▶ _Görev_:
Aşağıdaki tevbe üzerine yazıda "Bazen cümlelerimin içinde boğulur gibi oluyorum." diye başlayan paragrafta soru işaretiyle biten ifadelerin hepsi hangileridir?

▶ _Kaynak_:
::::

13 Nisan 2016 Çarşamba

İnsanı melekleştiren tevbesidir

Bazen cümlelerimin içinde boğulur gibi oluyorum. Nasıl anlatsam? Bu prangaların hepsi benim eserim. Kendi ayaklarımı sözlerimle bağlıyorum. İnsanlara hatırlatabilecekleri malzemler sunuyorum her gün. "Ama sen bir keresinde şöyle yazmıştın?" diyebilecekleri şeyler. Melek kardeşlerim amel defterimi tutuyor. Ben kalbimden geçenleri tutuyorum. İnsanlar melek değiller. Solumdan defterimi uzatmaya meraklı çok kâtip var. Kendimi esir alıyorum satır satır. Farkındayım. Her paragraf yeni bir kilit. Ya hiçbirşey olduğumu kabul edecek kadar rahat olacağım yahut da yazmayı bırakacağım. Hiçbirşey olduğunu kabul etmek kendini 'detaylaşmaktır' biraz. Asıl olmadığını kabullenmek. Hakikati ararken yanılmak da güzel. Yanlış da doğrunun bir detayı. Bana kıyasla tanınacaktır artık o. Bizzat güzel olamasam da dolayısıyla güzelim. Allah'ın yarattığının güzel olmamaya mecali var mı? Kader bu kadarına izin verir mi?

Bazen cümlelerimin içinde boğuluyor gibi oluyorum. Aynı şeyleri yazıyormuşum gibi geliyor. Hep kenarından geçiyorum mükemmelin. Olmuyor. Birşeyin etrafında dönüyorum ama, o nedir? Bulamadığım ve kendimi hep eksik hissettiğim o şey nedir? Ona ulaşamadığımdan etrafında geziyormuşum gibi hissediyorum. Hakikat yolculuğunda hiçbir 'önce' arkanda kalamıyor. Dairesel bir yolculukta her 'önce' aynı zamanda 'sonra'dır. Dönüp yine ona varıyorum. Hayy'dan gelip Hû'ya gidiyorum. Ölüm benim terhis tezkerem. Geldiğim yere döneceğim. Bismillah'ı 'vird-i zeban' ederek 'ona başlıyorum.'

Bu kadar kalemle eğleşmek iyi mi? Her yazıdan sonra başlar karadelik: "Acaba arkası gelecek mi?" Varamamak yazdırıyor. Boşluğun korkusu yazdırıyor. Yolun sonunun gelmemesi. Durduğunda ne yapacağını bilememe. Hayretininin ve bilmediklerinin hiç bitmemesi. Hedefe ulaşamamak. Hedefe ulaşanlar doyuyorlar. Tok acın halinden anlamaz. Aç nasıl üretkendir ve arayıştadır, anlamaz.

Aç olan hata yapmaya da müsaittir her zaman. Tok, risk almaktan kaçar. Allah Resulü; “Eğer siz günah işlemeseydiniz, Allah sizi helak eder ve yerinize; günah işleyip, peşinden tövbe eden kullar yaratırdı.” (Müslim, Tevbe, 9-11) derken belki de buna dikkatimizi çeker biraz da. Ki buna manaca benzeyen bir tane de ayet var: "Eğer (gerektiğinde savaşa) çıkmazsanız, (Allah) sizi pek elem verici bir azap ile cezalandırır ve yerinize sizden başka bir kavim getirir; siz (savaşa çıkmamakla) O'na hiçbir zarar veremezsiniz. Allah herşeye kadirdir." (Tevbe, 39.)

::::

▶ _Görüntülenen öğeleri bulmaya yönelik kayıtlar_:
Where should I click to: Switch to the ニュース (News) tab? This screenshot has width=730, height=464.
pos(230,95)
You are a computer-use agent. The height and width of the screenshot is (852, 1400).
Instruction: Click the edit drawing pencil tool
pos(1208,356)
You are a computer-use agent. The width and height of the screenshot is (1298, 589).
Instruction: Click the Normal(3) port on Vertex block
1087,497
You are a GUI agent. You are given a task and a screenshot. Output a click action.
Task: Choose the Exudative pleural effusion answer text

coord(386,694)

::::

▶ _Nihai Sonuç_:
- Nasıl anlatsam?
- "Ama sen bir keresinde şöyle yazmıştın?"
- Allah'ın yarattığının güzel olmamaya mecali var mı?
- Kader bu kadarına izin verir mi?